Korea looks to China for high-end seafood sales, aquaculture investment

Published on
November 14, 2013

Korea is courting high-end buyers in mainland China with processed, branded seafood products — even as it draws increasing investment from Chinese aquaculture players to its shores. Major Korean seafood players like Hansung Enterprise Co. and Jeong Hwa Foods Co. are very eager to tap demand in China, explains Myung Han (Daniel) Kim, assistant manager of the Korea Fishery Trade Association. Sea cucumber, abalone, squid and flounder are all shipped from Korea to China, with Korean catches of South American squid also shipped to the country.

Korea benefits from plentiful sea access, Kim told Seafoodsource — but is struggling with a “flat” wild catch, particularly in the Yellow Sea. That has prompted government to promote the expansion of aquaculture. Plentiful and comparatively cleaner coastline has also drawn Chinese investment, in the form of Dalian-based shellfish producer, the Zhangzidao Group. “We have clean water and access to three seas, government is also very supportive of the growth of aquaculture,” said Kim.

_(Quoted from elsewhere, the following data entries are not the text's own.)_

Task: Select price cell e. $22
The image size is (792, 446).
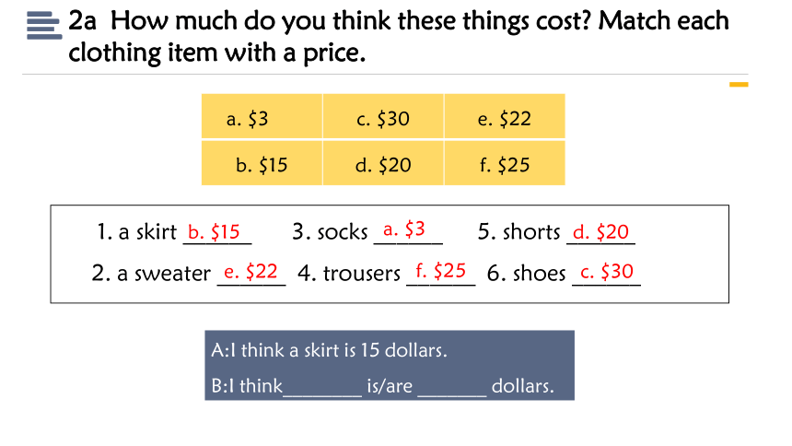Action: (x=505, y=116)
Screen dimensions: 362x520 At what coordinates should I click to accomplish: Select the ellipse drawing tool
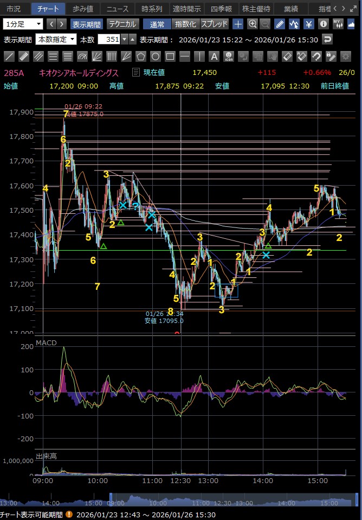(x=156, y=56)
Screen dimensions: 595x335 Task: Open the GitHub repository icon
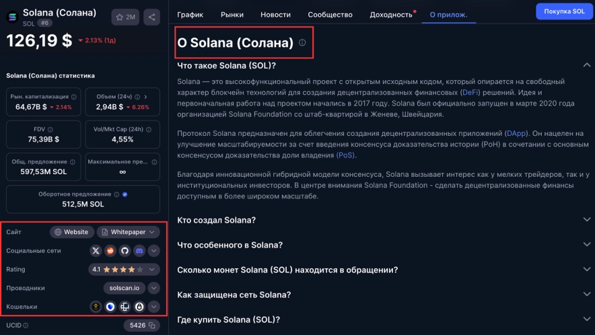(x=125, y=251)
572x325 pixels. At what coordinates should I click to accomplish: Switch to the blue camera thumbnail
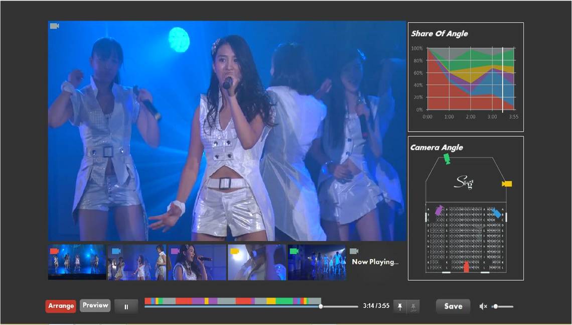136,262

Korea is China’s fourth-ranked supplier of imported plaice (Kim uses the term ‘flounder’) and mollusks (North Korea ranks first in mollusks) according to Chinese customs data for 2012. Quality and a high-tech approach to aquaculture are the main advantages of Korea over Chinese and other competitors, according to Kim.

“We have always focused on value-add. The Korean product is superior in taste and presentation too.” Jeong Hwa has focused on seasoned, cooked squid for the convenience retail market while Hansung — which operates factory vessels for pollock, tuna and squid in international waters — is keen to drive sales of canned tuna and other convenience-oriented foods in China.

As for abalone and sea cucumber, Korean imports compete favorably with domestic product on price in China, said Kim. Prices are similar to those charged in Dalian though product from the southerly province of Fujian is cheaper than Korean imports, he added.

Despite competition from China, Korea has held onto a seafood re-export business, processing raw material from Vietnam and the Philippines for re-export to the U.S. and Europe. Myung is hoping the firm can also build market share in China. “We’ll target VIPs and opinion leaders and get them to embrace Korean seafood products,” said Kim. China is Korea’s third largest market, after Japan and the U.S., for seafood exports. There’s also a strong trade in seaweed and squid to fourth-placed New Zealand. U.S. demand for flounder remains solid, he added.

Back home, seafood consumption is increasing as Korean consumers have been switching from eating red meat to eating seafood, said Kim. Korea remains a significant influencer of fashion and trends in its larger neighbor, with major Korean corporations like Lotte operating supermarkets and fast food outlets here. Major east coast cities like Dalian, Qingdao and also Beijing have large populations of Korean expatriates, many of them overseeing factories that were migrated to China in pursuit of lower costs.